Dod Sno aka Dead Snow or Zombie Nazis (2009) Norway


I thought since Dead Snow (or Dod Sno if you're Norwegian) is soon coming out with a sequel, I'd watch the first one again <streaming now on Netflix as of 9/14/14> and see if this review gets all the good stuff as well as the bad stuff right...) 

You've got to have a lot of chuztpah to claim that a new movie is 'one of the 25 best zombie movies of all time'. Can we put our egos away please?

When I first heard of this movie I was really excited to see it 'cause it sounded perfect: zombies, Nazis, beautiful scenery, gore and carnage - you know, all the things that make me laugh.

It took a couple of years before I could actually find it. Ever get so excited about something and it turns out to be... not good? Yeah, that's what you'll get with Dead Snow. And be prepared to read the whole bloody thing, since they never bothered to dub it into English. 'The Cabin In The Woods' this movie is NOT.

The Norwegians must have studied American horror because they put together the basic premise of most horror/zombie movies: Get a bunch of young people you don't really like together, isolate them from any help (and of course anywhere you can't get a signal for your cell phone), then slaughter them one by one.


The Nazi zombie idea was appealing to me - in both the zombie lover sense and the funny sense. Frozen Nazis? Hilarious, right?

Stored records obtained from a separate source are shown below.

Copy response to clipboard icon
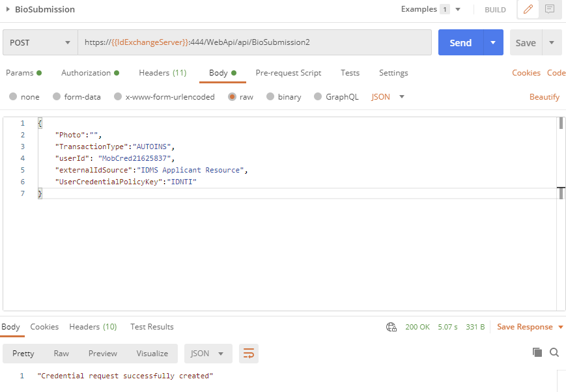566x392 pixels. click(x=537, y=352)
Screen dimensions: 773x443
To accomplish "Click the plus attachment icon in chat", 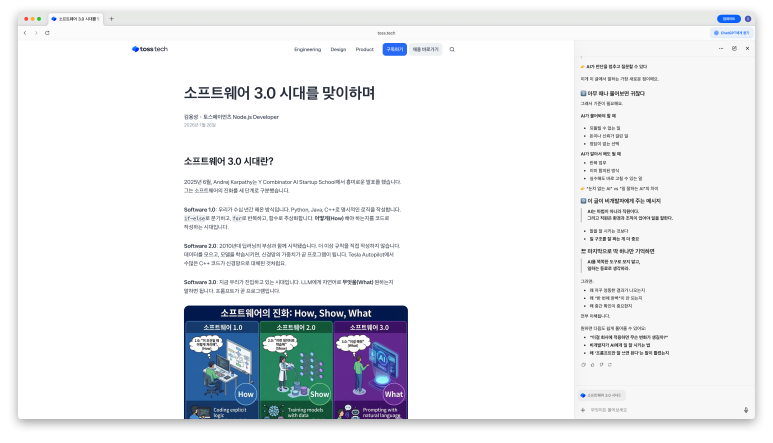I will pos(583,409).
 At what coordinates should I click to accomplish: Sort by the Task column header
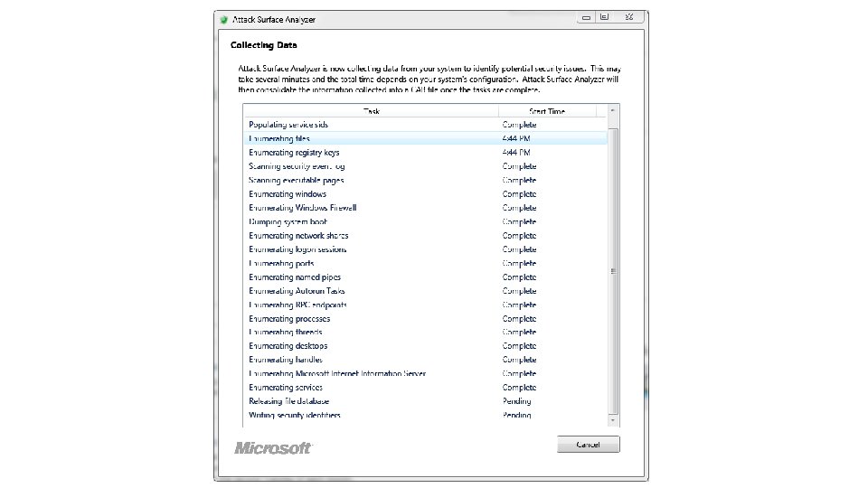pyautogui.click(x=372, y=111)
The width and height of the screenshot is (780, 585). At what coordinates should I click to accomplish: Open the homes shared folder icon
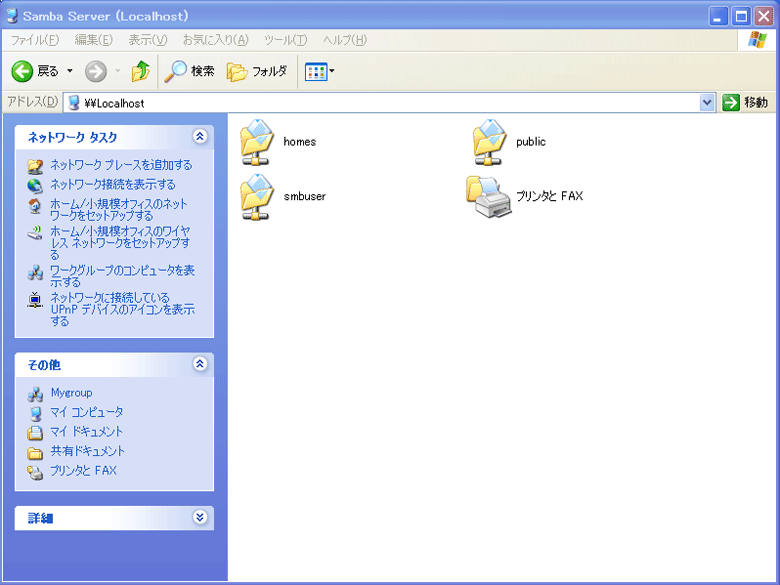tap(257, 142)
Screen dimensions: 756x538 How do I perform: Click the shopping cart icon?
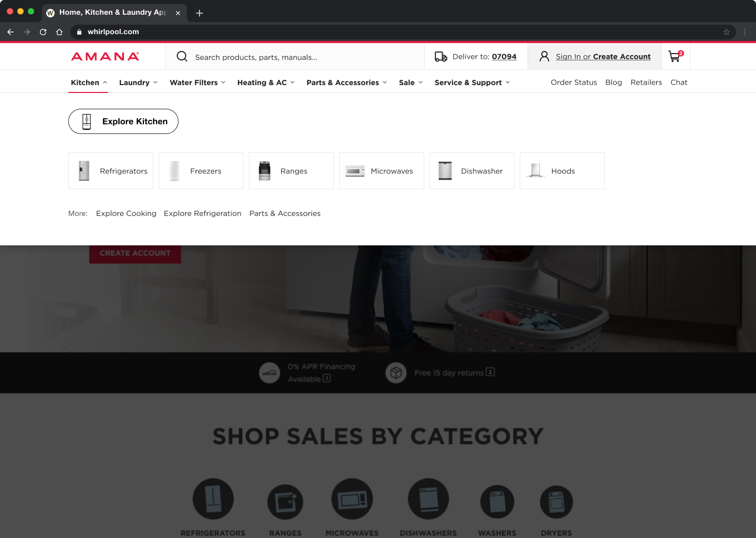pos(675,56)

Unfortunately, any enjoyment you may get is sucked right out of you trying to get through this movie. Starting with a woman running in the dark away from a zombie to the tune of The Sugar Plum Fairy, we get only a hint of her death - not that I really wanted to see it (Okay, so I did.) 

Then at the beginning (where only one gets to ride a Lynx "snow scooter" that he starts like a lawn mower and we see in this pristine snow (pfft...) a ton of footprints as well as other 'scooter' tracks... whoops.

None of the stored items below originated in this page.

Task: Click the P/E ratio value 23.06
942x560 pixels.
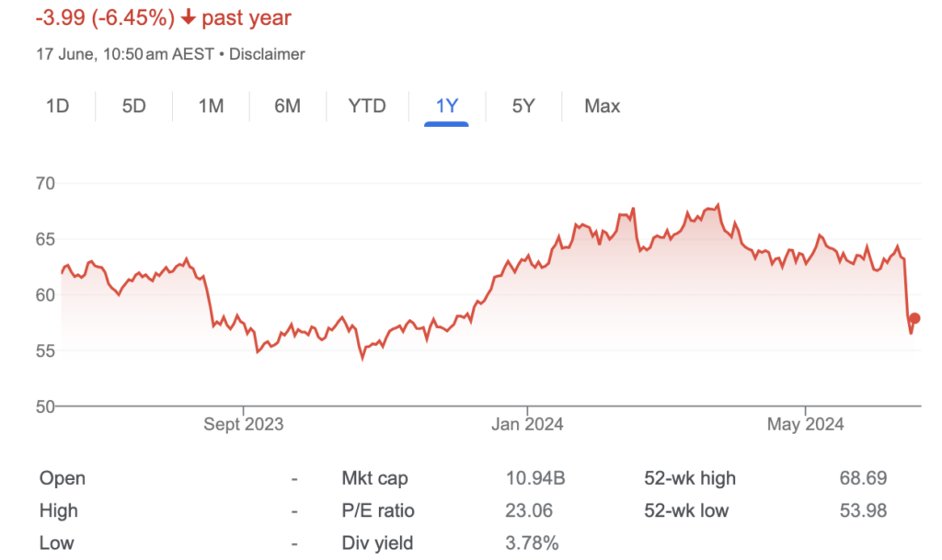Action: [529, 510]
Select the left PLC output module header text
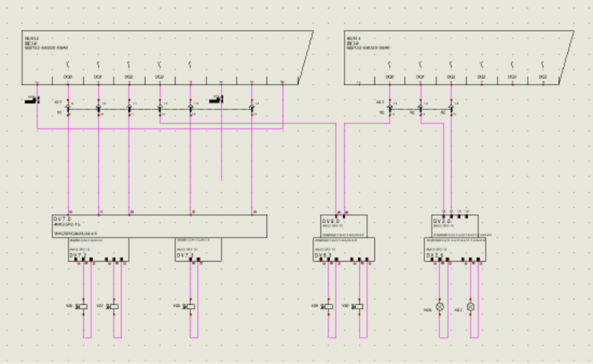The image size is (593, 364). (47, 43)
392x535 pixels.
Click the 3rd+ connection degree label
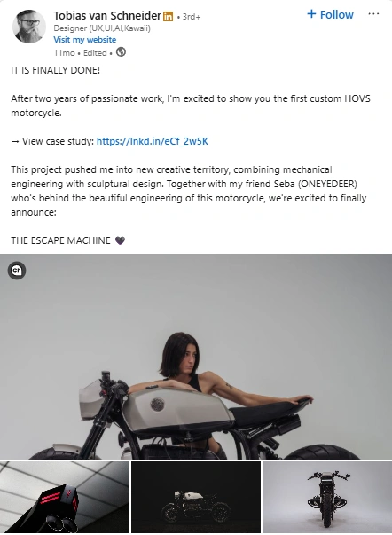point(192,16)
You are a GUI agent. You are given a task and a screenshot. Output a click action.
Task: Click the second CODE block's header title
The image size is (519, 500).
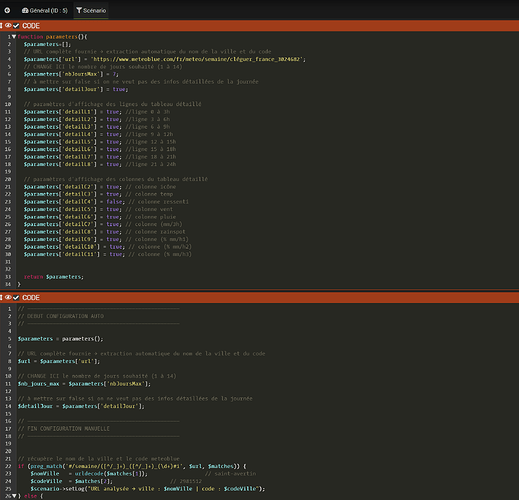31,297
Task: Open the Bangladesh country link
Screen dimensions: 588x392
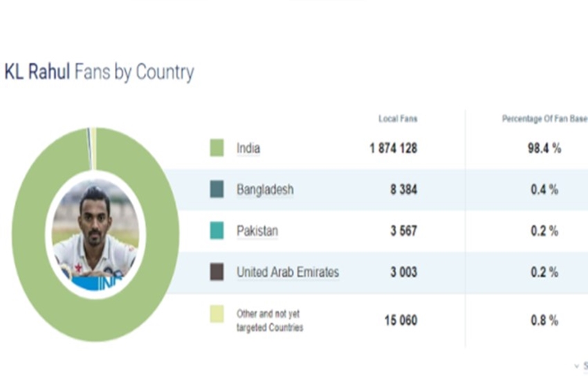Action: pyautogui.click(x=265, y=189)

After the aforementioned young people are in their cabin way up a mountainside they are conveniently visited the first night by some guy who gives a long and complicated backstory of Nazis hanging around the area in WWII. Okay, true, they were in a lot of countries out there. But these Nazis stayed, he claims. Right.

You're quite a way into the movie before you get a zombie sighting - they move like they're on speed which is dumb since not only are they zombies, they're running through snow on a mountainside. Nothing about that scenario suggests any kind of ability for fast sprinting.

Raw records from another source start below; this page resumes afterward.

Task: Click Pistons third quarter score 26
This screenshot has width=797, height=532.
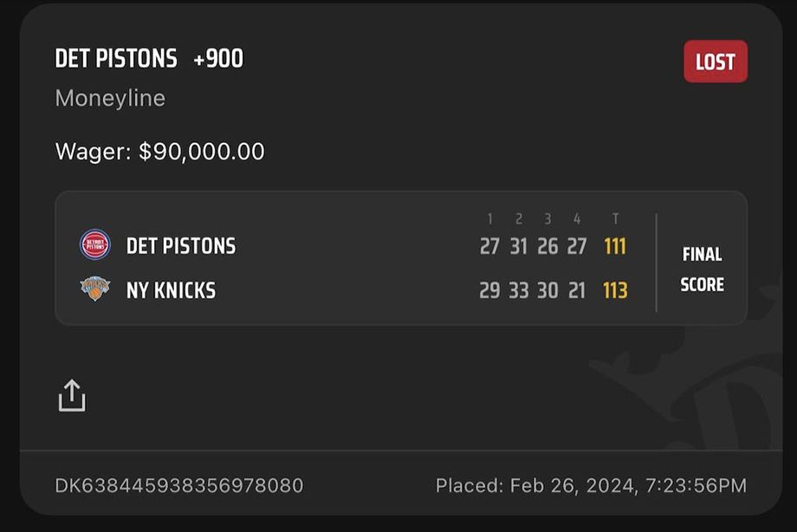Action: [548, 246]
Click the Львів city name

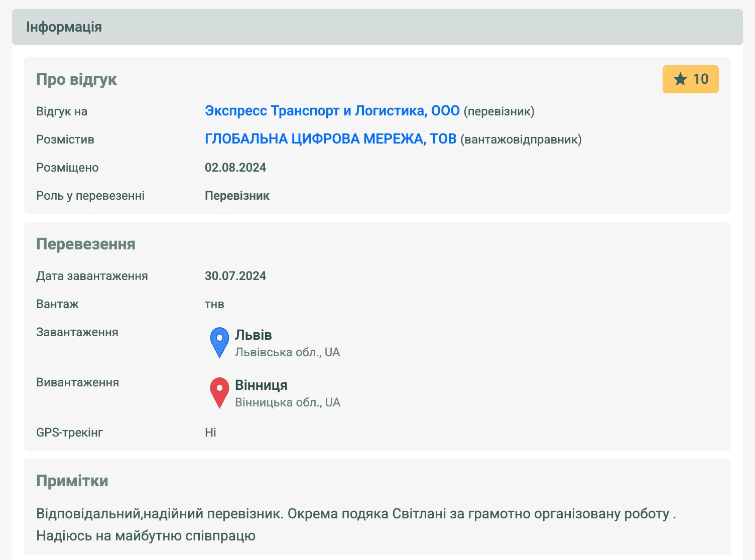pyautogui.click(x=254, y=335)
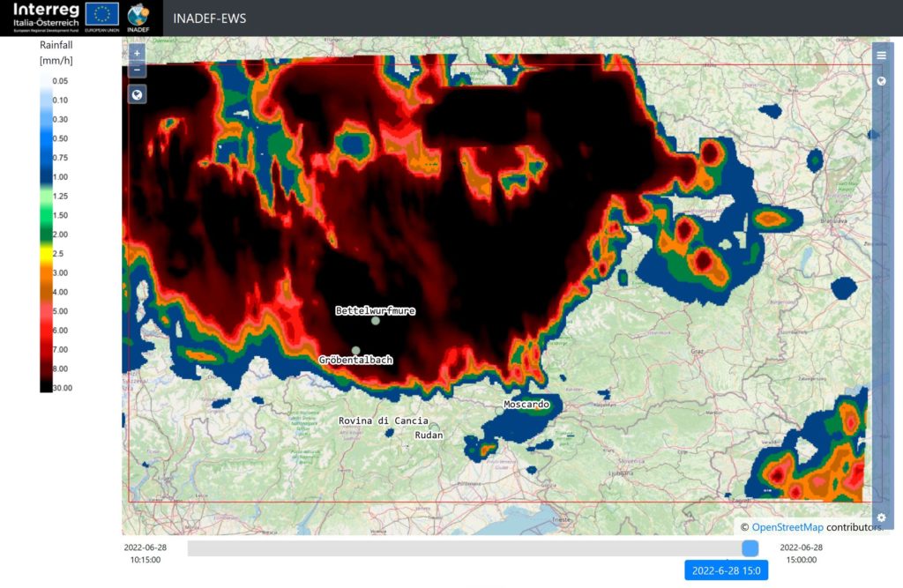Image resolution: width=903 pixels, height=588 pixels.
Task: Click the INADEF logo in header
Action: click(x=138, y=18)
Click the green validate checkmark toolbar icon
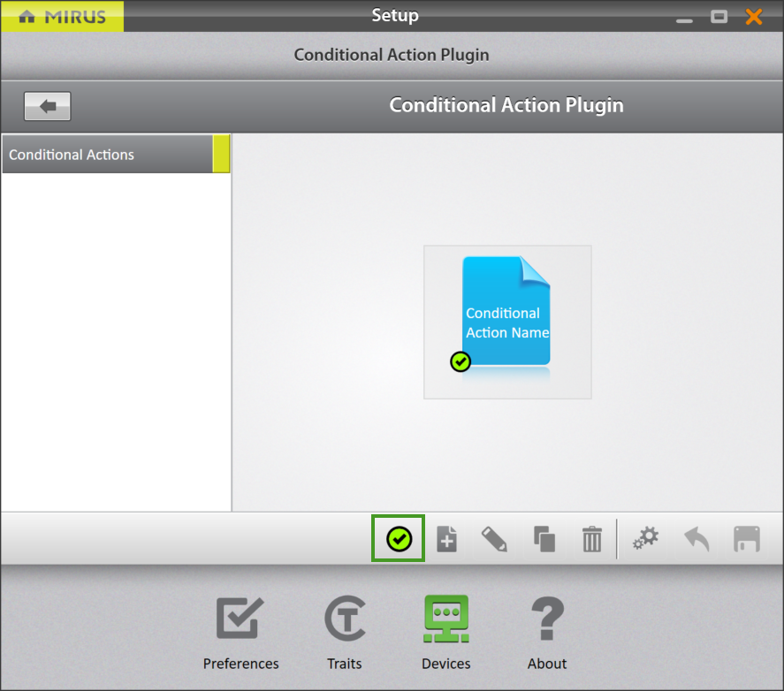 397,538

These Nazi zombies, for being 'frozen' on the mountain are in incredibly good shape. Other than some obvious zombie features, their uniforms actually look like they've been cleaned and pressed. Oh, and you can see their breath. That kind of kills any suspension of disbelief you can muster for the movie. That and the fact they move faster than snowmobiles makes it just - dumb.


There's some creative uses of gore, particularly the scene with intestines being used as rope (although after that I saw another movie that was older use that trick too, I realized they weren't being that original). For zombies, they're awful bloody considering they haven't eaten anyone since.... ???? 

Blood is constantly dripping from their mouths and dismembering them makes a real mess. Right. Of course as these types of movies go, lots of zombies get ripped up, but still the young people die off one by one. 

Note: As I watched it again having seen scores of zombie movies since then both terrible and even more terrible, I was actually able to appreciate this time the bits of humor, the large bits of gore (having brains flop onto a wooden floor gave me the giggles for some reason), and the fact that any blood and guts looks pretty rad against a field of white (but being wet with anything in that environment had to be pure torture for all the actors). I was going to pass on the sequel but now...



The last survivor actually makes it as far as his car - until he looks out the driver side window, where the leader, Standartenführer Herzog (have absolutely no idea what that means, don't care) proceeds to dispatch him so the film can end. Woof. This film could have been a lot of fun, but no. Nazis were never fun while they were alive, and being dead didn't liven them up any (sorry, couldn't resist).